Tanah baru dapat memberikan kemakmuran setelah diberikan AKSES REFORM maka sebagai tindak lanjut Penataan Aset Reform Pertanahan diperlukan “Penataan Akses Reform Pertanahan”. Yayasan Obor Tani Semarang telah melaksanakan salah satu kegiatan penataan akses reform pertanahan dengan membuat Sentra Pemberdayaan Tani (SPT) Tanaman Buah Unggul di Desa Genting Kecamatan Jambu Kabupaten Semarang sebagai titik awal obor (titik api) bagi Petani Indonesia. Diharapkan titik-titik api tersebut akan menjalar ke seluruh NKRI sehingga suatu kelak nanti desa-desa kita (one village, one product) akan menjadi surga buah di Nusantara. SPT-SPT tersebut di kemudian hari dapat dikembangkan menjadi Sentra Pemberdayaan Rakyat (SPR) berupa kegiatan Peternakan, Perikanan, Home Industry, Mix Farming dlsb, untuk pengentasan kemiskinan sebagai usaha optimalisai penggunaan dan pemanfaatan tanah.
Hasil pekerjaan Yayasan Obor Tani dalam membangun SPT akan lebih optimal hasilnya bila diawali dengan penataan aset reform pertanahan, karena dalam penataan aset reform pertanahan melalui MPBM terbangun proses penyadaran masyarakat terhadap fungsi dan peranan tanah dan lingkungan hidup bagi peningkatan kesejahteraan rakyat. Selain itu masyarakat mengetahui dengan pasti siapa yang tidak mempunyai tanah yang harus mendapatkan prioritas pemilikan tanah melalui Reforma Agraria. MPBM juga merupakan pengawasan sosial dari masyarakat terhadap tanah yang diterlantarkan oleh pemiliknya sebagai obyek spekulasi, pemilikan tanah absente dan tanah kelebihan menurut undang-undang (akan terlembaga adanya sosial kontrol dari masyarakat). Tanah-tanah tersebut dapat dijadikan obyek Reforma Agraria.

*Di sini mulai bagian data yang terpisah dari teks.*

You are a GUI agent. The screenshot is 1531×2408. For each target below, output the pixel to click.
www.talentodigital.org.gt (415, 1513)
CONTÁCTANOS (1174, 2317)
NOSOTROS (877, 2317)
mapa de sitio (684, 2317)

Database bidang tanah dari hasil MPBM dapat digunakan sebagai dasar pelaksanaan
Meratakan/menyeimbangkan ketimpangan penguasaan dan kepemilikan tanah dengan Program Reforma Agraria yaitu Land Reform plus Akses Reform (tanpa akses reform pembagian tanah tersebut akan dijual lagi oleh petani).
Mencegah kelebihan pemilikan tanah pertanian maupun perumahan serta tanah absente sebagaimana amanat Undang-Undang Pokok Agraria nomor 5/1960 dan PP 224/1961.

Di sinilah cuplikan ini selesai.